Несмотря на то, что телега ехала медленно, куда медленнее почтовой кибитки, колонна этапируемых вскоре осталась позади. За весь день пути Саша не увидел больше ни одного человека на дороге. Алиев к ним с Гончаровым не оборачивался, время от времени перебрасываясь фразами с извозчиком. Два раза проехали, не останавливаясь, этапные остроги, больше похожие на плохо построенные казармы. Деревень вдоль дороги не было. К вечеру на холме показался ещё один острог. Степан Булатович приказал свернуть к нему и заночевать. Солдат у ворот, впустив телегу во двор, задвинул тяжёлый засов. Дмитрий судорожно оглянулся и громко сглотнул.
– Проходите, господа, не стесняйтесь, – пошутил унтер-офицер, слезая с облучка. – Для вас здесь подготовлена отдельная комната.
Не заботясь далее о размещении конвоируемых, Алиев вошёл в сруб.
Пушкин спрыгнул на землю. От долгого и неудобного сидения на плетёнке из верёвок ноги у него затекли как никогда. Он достал из телеги свою ореховую трость и, слегка прихрамывая, стал прохаживаться в ожидании Гончарова. Но тот почему-то не спустился, даже когда трое солдат сопроводили возницу в отдельно стоящий домик, выпрягли и увели лошадей в конюшню. Вцепившись в борт и побледнев, Дмитрий вперил взгляд в некрашеные стены острога.

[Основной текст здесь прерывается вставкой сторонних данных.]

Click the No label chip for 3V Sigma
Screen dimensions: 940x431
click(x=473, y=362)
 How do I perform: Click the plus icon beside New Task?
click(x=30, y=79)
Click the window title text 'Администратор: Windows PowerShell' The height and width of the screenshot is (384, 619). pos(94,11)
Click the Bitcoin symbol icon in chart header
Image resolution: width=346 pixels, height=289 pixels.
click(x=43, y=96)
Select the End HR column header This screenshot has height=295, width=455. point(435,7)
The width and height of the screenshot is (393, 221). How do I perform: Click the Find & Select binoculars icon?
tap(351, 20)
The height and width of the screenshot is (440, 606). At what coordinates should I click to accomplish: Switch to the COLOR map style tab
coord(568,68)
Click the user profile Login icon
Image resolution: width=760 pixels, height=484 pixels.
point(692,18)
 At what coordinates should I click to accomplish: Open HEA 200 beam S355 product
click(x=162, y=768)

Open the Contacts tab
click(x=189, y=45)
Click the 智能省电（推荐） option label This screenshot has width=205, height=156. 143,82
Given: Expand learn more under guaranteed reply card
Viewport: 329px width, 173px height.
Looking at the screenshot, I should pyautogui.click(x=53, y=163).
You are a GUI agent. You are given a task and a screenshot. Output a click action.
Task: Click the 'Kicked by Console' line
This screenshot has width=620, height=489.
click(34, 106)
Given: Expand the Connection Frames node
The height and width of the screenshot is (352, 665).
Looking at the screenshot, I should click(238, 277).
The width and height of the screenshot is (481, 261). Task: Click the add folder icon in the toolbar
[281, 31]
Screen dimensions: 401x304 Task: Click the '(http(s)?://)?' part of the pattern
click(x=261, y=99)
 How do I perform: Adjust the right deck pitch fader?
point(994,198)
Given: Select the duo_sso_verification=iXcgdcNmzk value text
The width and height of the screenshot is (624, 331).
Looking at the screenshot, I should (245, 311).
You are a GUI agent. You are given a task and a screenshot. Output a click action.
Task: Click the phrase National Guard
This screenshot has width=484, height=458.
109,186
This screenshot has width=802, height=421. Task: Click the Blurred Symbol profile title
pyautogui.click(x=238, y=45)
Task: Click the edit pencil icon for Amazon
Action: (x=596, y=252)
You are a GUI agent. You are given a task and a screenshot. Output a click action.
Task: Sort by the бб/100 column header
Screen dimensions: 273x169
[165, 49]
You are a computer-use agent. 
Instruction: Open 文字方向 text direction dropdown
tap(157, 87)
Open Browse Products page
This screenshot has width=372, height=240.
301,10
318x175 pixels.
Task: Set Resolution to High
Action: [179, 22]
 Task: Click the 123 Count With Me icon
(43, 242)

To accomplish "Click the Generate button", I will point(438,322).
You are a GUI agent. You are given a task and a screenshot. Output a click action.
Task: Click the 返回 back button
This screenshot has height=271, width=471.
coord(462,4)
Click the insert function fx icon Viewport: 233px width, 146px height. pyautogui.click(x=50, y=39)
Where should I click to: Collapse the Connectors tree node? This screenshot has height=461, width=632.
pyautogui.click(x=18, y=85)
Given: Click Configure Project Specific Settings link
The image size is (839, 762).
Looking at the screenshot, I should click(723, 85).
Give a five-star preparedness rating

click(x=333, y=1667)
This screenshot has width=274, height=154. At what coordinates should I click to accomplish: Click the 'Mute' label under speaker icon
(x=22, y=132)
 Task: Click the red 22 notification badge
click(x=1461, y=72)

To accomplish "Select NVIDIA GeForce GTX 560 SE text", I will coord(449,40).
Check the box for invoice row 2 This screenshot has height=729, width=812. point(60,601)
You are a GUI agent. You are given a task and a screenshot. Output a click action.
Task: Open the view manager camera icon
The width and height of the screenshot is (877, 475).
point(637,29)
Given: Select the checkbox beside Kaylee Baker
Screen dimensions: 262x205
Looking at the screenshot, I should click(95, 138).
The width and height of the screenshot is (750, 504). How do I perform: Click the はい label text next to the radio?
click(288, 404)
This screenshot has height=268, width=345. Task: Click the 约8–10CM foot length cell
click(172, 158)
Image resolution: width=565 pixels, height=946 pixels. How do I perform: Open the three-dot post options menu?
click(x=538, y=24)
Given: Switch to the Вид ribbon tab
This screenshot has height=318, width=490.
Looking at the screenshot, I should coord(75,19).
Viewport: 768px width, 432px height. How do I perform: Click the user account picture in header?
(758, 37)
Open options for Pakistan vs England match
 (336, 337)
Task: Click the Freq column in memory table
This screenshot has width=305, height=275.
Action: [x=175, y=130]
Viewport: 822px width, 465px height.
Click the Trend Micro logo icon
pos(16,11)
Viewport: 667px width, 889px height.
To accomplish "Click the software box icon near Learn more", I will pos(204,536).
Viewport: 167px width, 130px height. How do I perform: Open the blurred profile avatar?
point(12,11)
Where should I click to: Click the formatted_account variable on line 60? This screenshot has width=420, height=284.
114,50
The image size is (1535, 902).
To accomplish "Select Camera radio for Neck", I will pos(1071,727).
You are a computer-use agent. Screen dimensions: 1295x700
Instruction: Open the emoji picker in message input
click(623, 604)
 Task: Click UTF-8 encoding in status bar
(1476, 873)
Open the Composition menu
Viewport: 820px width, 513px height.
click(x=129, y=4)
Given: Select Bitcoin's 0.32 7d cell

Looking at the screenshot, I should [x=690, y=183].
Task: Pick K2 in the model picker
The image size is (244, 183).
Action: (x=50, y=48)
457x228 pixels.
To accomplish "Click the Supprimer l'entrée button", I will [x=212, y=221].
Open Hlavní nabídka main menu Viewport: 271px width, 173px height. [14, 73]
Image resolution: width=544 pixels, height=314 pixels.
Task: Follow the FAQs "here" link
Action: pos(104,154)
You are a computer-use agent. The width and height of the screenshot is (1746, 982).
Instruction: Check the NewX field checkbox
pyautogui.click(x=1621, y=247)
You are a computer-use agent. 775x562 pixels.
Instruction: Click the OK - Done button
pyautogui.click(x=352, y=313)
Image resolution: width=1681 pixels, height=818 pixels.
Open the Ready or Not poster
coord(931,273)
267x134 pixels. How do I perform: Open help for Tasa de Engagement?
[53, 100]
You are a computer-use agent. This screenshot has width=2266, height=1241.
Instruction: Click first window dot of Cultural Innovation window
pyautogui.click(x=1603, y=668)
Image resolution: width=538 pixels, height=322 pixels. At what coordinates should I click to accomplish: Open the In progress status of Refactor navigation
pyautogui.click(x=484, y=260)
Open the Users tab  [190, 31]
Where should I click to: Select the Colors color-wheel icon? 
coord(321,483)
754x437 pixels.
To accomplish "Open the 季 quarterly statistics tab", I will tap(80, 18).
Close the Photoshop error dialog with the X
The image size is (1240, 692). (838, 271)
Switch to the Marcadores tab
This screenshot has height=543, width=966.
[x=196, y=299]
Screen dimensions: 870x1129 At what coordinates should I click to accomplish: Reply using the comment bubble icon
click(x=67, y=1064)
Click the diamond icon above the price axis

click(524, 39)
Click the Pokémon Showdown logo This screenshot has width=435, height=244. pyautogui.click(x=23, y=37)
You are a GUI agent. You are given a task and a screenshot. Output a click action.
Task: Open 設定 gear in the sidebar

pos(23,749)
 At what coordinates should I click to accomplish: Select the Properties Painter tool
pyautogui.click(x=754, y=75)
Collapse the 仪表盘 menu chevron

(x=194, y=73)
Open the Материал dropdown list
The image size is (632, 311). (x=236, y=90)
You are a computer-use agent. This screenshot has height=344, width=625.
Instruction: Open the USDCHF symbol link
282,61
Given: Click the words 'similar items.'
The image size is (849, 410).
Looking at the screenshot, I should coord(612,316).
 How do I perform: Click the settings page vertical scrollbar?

– Пойдёмте, сударь! – позвал его Саша. – Осмотрим эту гостиницу.
Митя замотал головой.
– Я лучше тут, на свежем воздухе.
Быстро темнело, и воздух действительно начал свежеть. Зябко поведя плечами, Александр снова предложил таким тоном, каким уговаривал бы лошадь или ребёнка:
– Спускайтесь. Возможно, здесь есть горячий ужин или хотя бы чай. И постель! Давайте я помогу сойти, у вас, наверное, тоже онемели конечности.
– Спасибо, – с благодарностью сказал Дмитрий, протягивая руку. – Приятно, знаете ли, чувствовать, участие. Насиделся я в одиночку, – он наконец слез на землю.
– Ничего-ничего, – похлопал его Пушкин по руке, – живы будем – не помрём, как говорит моя няня.
Гончаров неожиданно по-детски шмыгнул носом.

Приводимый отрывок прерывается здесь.